=== EXERCISE TASKS ===
1. According to the review excerpt, which actor took over the role of Dumbledore after Richard Harris?
2. Reproduce the part of the review excerpt between "But the problem" and "more easily knocked.", inclusive.

=== EXCERPT PROVIDED ===

But the problem is that the new movie is almost so good that it wrecks the ones that came before. I watched Prisoner of Azkaban followed by Philosopher’s Stone within a two day span of each other, and it’s enough to set my teeth grinding. Watching Radcliffe stand around and grasp at the air like he’s looking for which eyebrow position means “I’m surprised” makes the first movie in particular a trying experience. Now that the wonder of the Potter universe has been firmly established in the cinema (and therefore the onus is on the characters to be more interesting than the environments), the early films are just that much more easily knocked.

Still, it’s not purely a comparative exercise. Prisoner stands extremely well on its own. I see between two previous reviews and about 18,000 words, neither Lissa nor Justin actually outline the plot, and seeing as my eye twitches when there’s no plot rehash, here it is. Harry’s back for year three at Hogwarts, having already sent his aunt ballooning into the sky for calling his mother a nasty name. He hears through the grapevine that a mad wizard named Sirius Black has escaped the wizard prison, Azkaban, and is on the loose. A little more Scoobyific digging reveals that Black was the man who lead Voldemort to the Potters’ hideout, allowing them to be killed, and that he’s now gunning for Harry himself. As a result, the school is being guarded by the fearsome Dementors, wraithlike beings who feast upon souls and happiness, and who also seemingly have taken an interest in Harry as well. Toss in a new Defense Against the Dark Arts teacher, time travel, executions, one whopper of a case of hidden identity, and other magical miscellany, and you’ve got a great little story to tell.

The new additions to the cast are terrific. David Thewlis as Professor Lupin is better on repeated viewings than I found him to be on my first. He’s got just that right mix of fatherly and scholarly that Lupin surely needs. Newcomer Michael Gambon does well stepping into the role of Dumbledore, replacing the late Richard Harris. Gambon does look an awful lot like Harris, particularly under the beard and hat, although it’s a pity he wasn’t able to ape Harris’ voice. I liked the reedy whisper Harris brought to the old wizard, but Gambon’s as fine a replacement as advertised (certainly better than the admittedly difficult casting the Wachowski Brothers faced replacing the Oracle for Matrix Revolutions). The lovely Emma Thompson even pulls off a great turn as the bumbling Divinations Professor Trelawney. And for me, there’s none better than Gary Oldman as Sirius Black. Got an insane, dirty, English character that needs bringing to life? Zorg’s your man. Oldman quite simply steals every scene he’s in, as far as I’m concerned.

=== DATA SECTION ===
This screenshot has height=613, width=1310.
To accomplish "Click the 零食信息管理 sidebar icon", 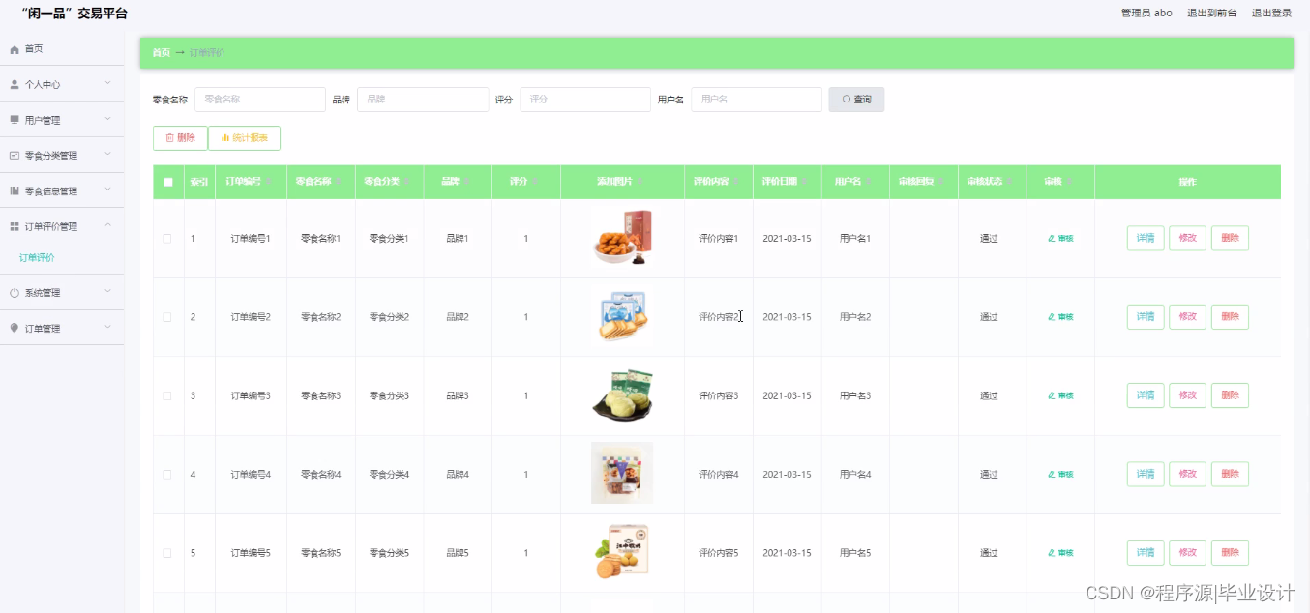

=== EXPECTED ANSWERS ===
1. Michael Gambon

2.
But the problem is that the new movie is almost so good that it wrecks the ones that came before. I watched Prisoner of Azkaban followed by Philosopher’s Stone within a two day span of each other, and it’s enough to set my teeth grinding. Watching Radcliffe stand around and grasp at the air like he’s looking for which eyebrow position means “I’m surprised” makes the first movie in particular a trying experience. Now that the wonder of the Potter universe has been firmly established in the cinema (and therefore the onus is on the characters to be more interesting than the environments), the early films are just that much more easily knocked.